Required action: Below are some records. Quote exactly the lines from the one that contains "Where should I" through the last, both included, and leave out the pictures.

##### Material to process

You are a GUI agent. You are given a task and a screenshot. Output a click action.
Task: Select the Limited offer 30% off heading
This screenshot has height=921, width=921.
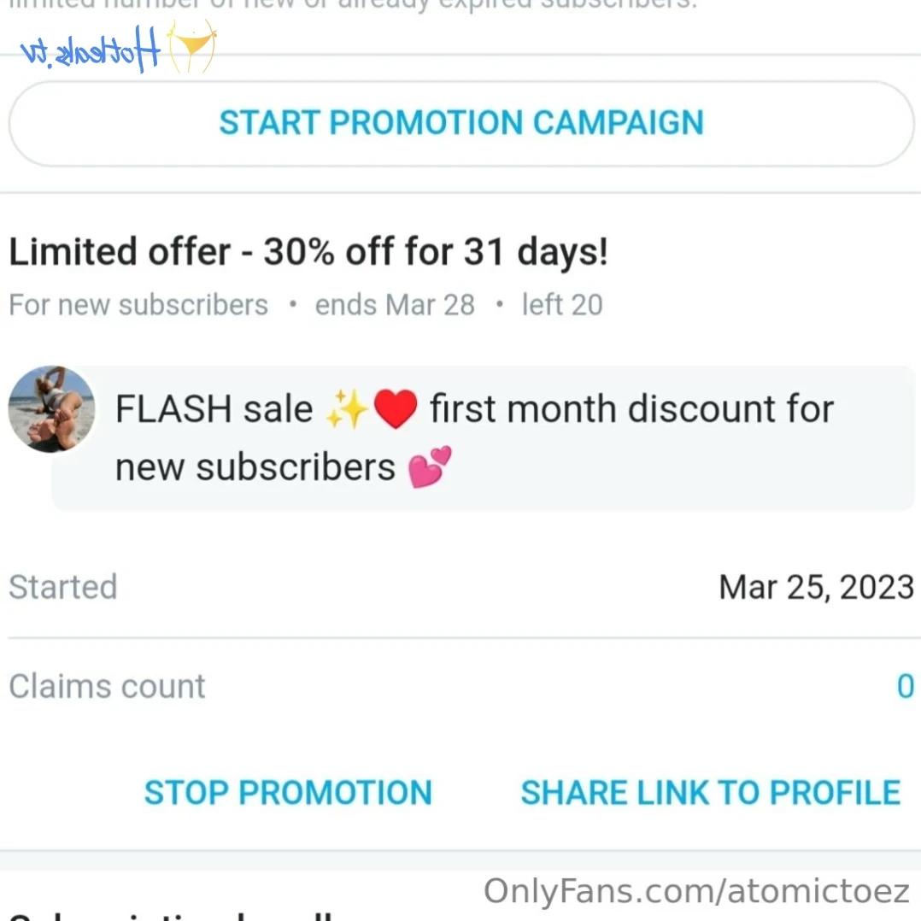(308, 252)
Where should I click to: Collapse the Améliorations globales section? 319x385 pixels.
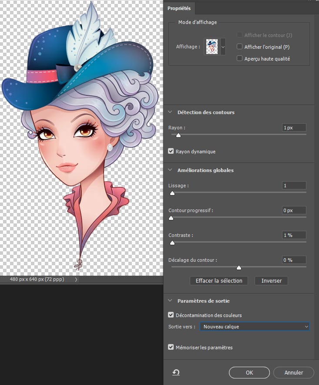170,170
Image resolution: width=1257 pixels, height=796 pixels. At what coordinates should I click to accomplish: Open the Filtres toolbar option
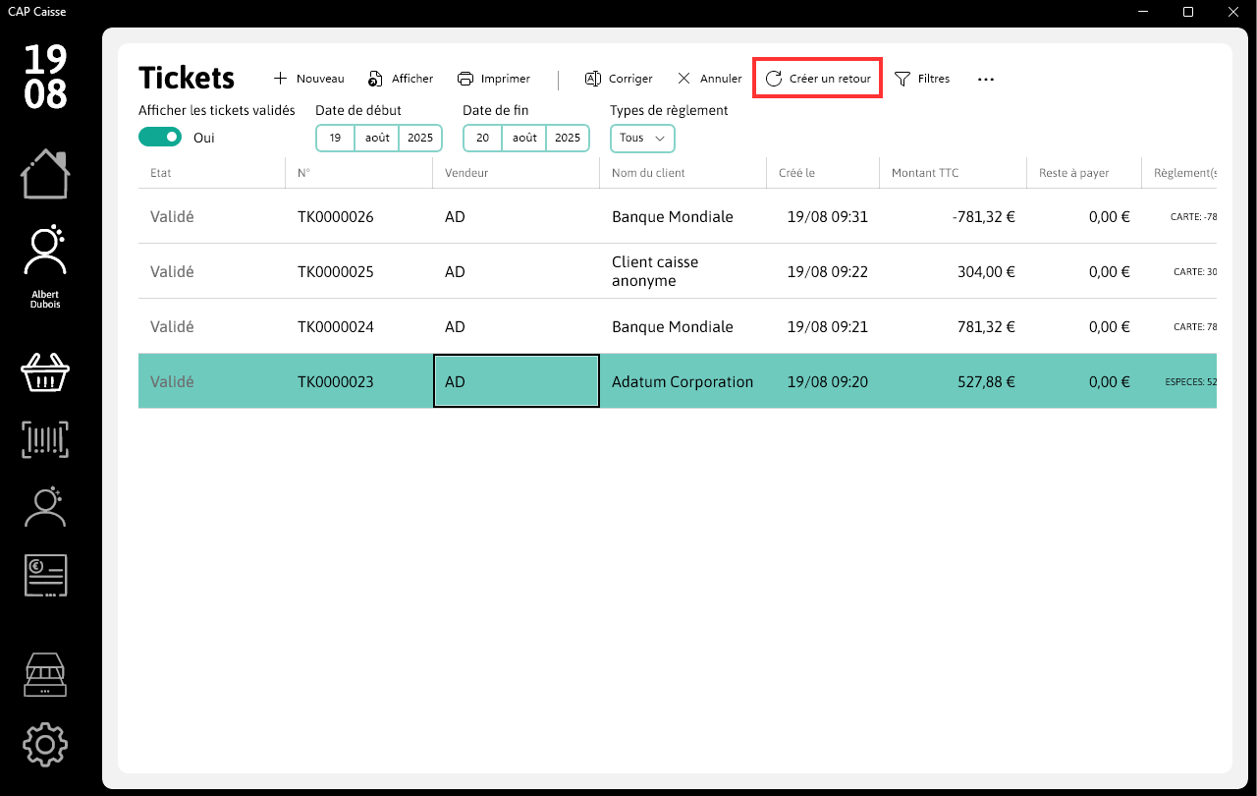coord(922,79)
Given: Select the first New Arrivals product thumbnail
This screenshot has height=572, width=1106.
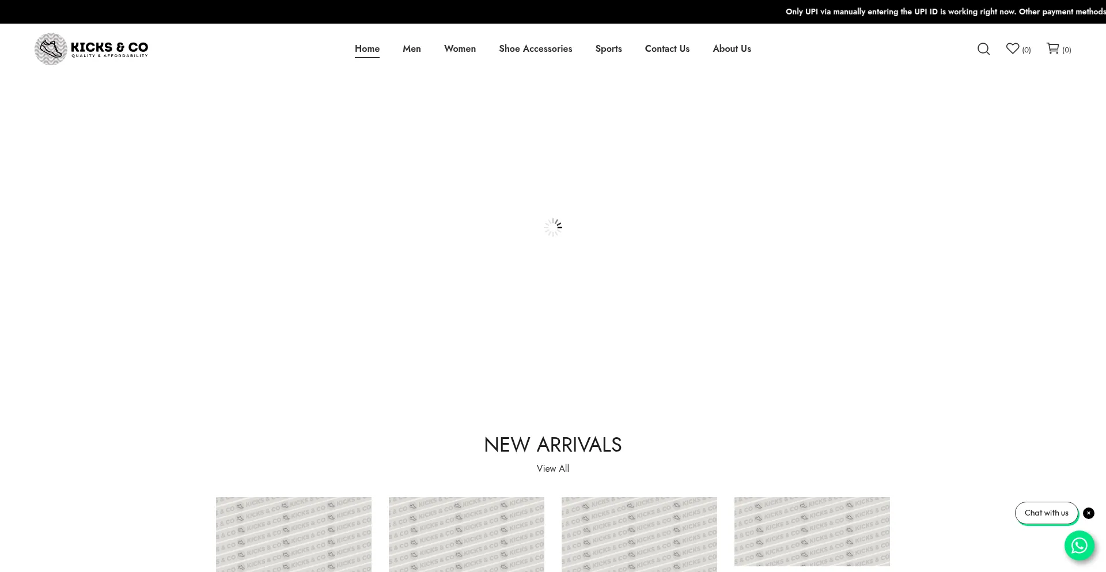Looking at the screenshot, I should 294,535.
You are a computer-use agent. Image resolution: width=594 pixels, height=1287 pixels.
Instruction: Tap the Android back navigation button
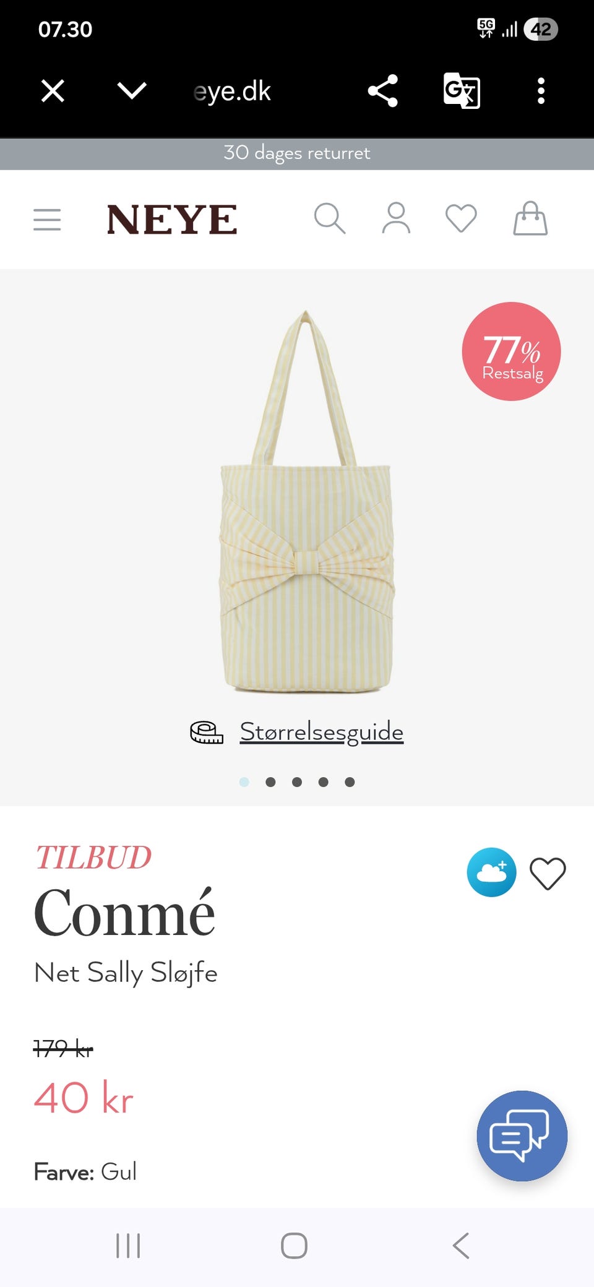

##########

Answer for the task:
Where should I click to: Collapse the Améliorations globales section? 319x385 pixels.
170,170
Image resolution: width=1257 pixels, height=796 pixels. At what coordinates should I click to accomplish: Open the Filtres toolbar option
coord(922,79)
Given: Select the first New Arrivals product thumbnail
This screenshot has height=572, width=1106.
Looking at the screenshot, I should 294,535.
You are a computer-use agent. Image resolution: width=594 pixels, height=1287 pixels.
Instruction: Tap the Android back navigation button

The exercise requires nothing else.